Sat Mar 4 03:13:13 AEST 2023

On Fri, Mar 3, 2023 at 11:12 AM Dave Horsfall <dave at horsfall.org> wrote:
> [snip]
>     # Yes, I have a warped sense of humour here.
>     /^[JFMAMJJASOND][aeapauuuecoc][nbrrynlgptvc] [ 0123][0-9] / \
>     {
>         date = sprintf("%4d/%.2d/%.2d",
>             year, months[substr($0, 1, 3)], substr($0, 5, 2))

If I may, I'd like to point out something fairly subtle here that, I
think, bears on the original question (paraphrased as, "where does one
draw the line between concision and understandability?").

Note Dave's class to match the first letter of the month:
`[JFMAMJJASOND]`. One may notice that a few letters are repeated (J,
M, A), and one _could_ shorten this to: `[JFMASOND]`. But I can see a
serious argument where that may be regarded as a mistake; in
particular, the original is easy to validate by just saying the names
of the month out loud as one scans the list. For the shorter version,
I'd worry that I would miss something or make a mistake.

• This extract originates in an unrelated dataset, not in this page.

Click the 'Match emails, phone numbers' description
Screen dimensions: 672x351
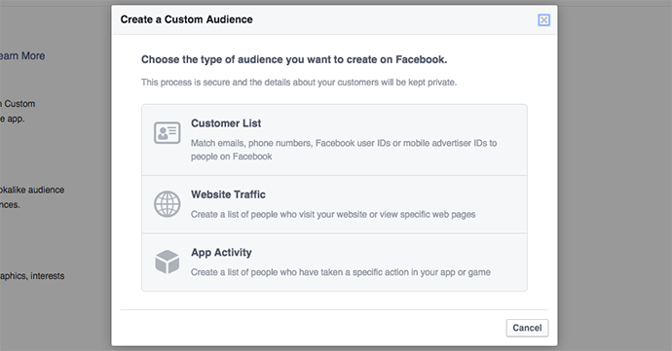point(344,143)
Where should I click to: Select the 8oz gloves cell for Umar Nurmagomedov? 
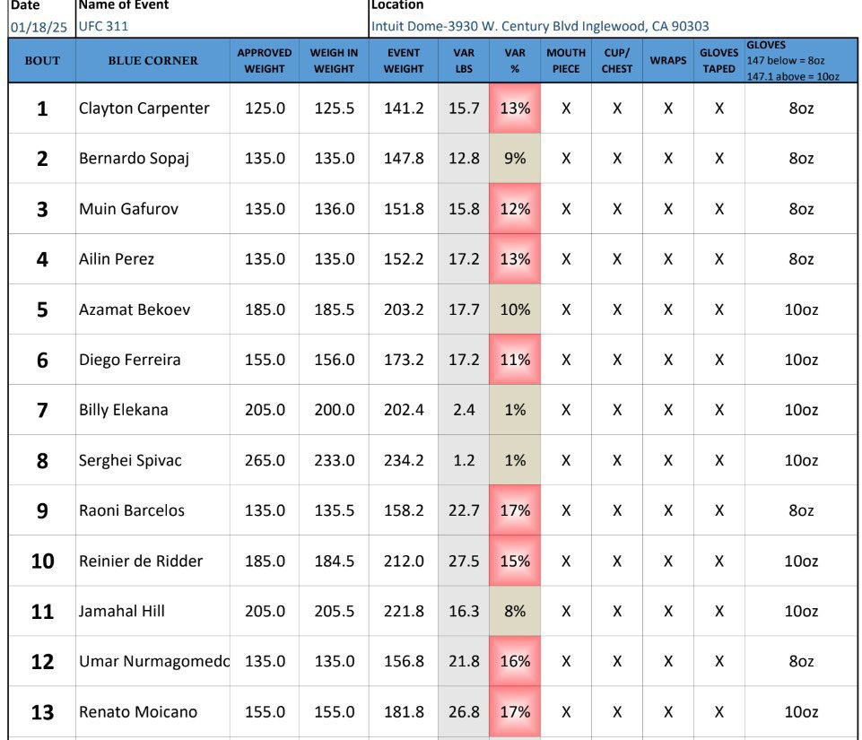(801, 661)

The lesson
here is keep it simple and don't over-optimize!

> Etc.  The idea is not to validate so much as to grab a line of interest to
> me and extract the bits that I want.
> [snip]

Too true.

A few years ago, Rob Pike gave a talk about lexing in Go that bears on
this that's worth a listen:
https://www.youtube.com/watch?v=HxaD_trXwRE

        - Dan C.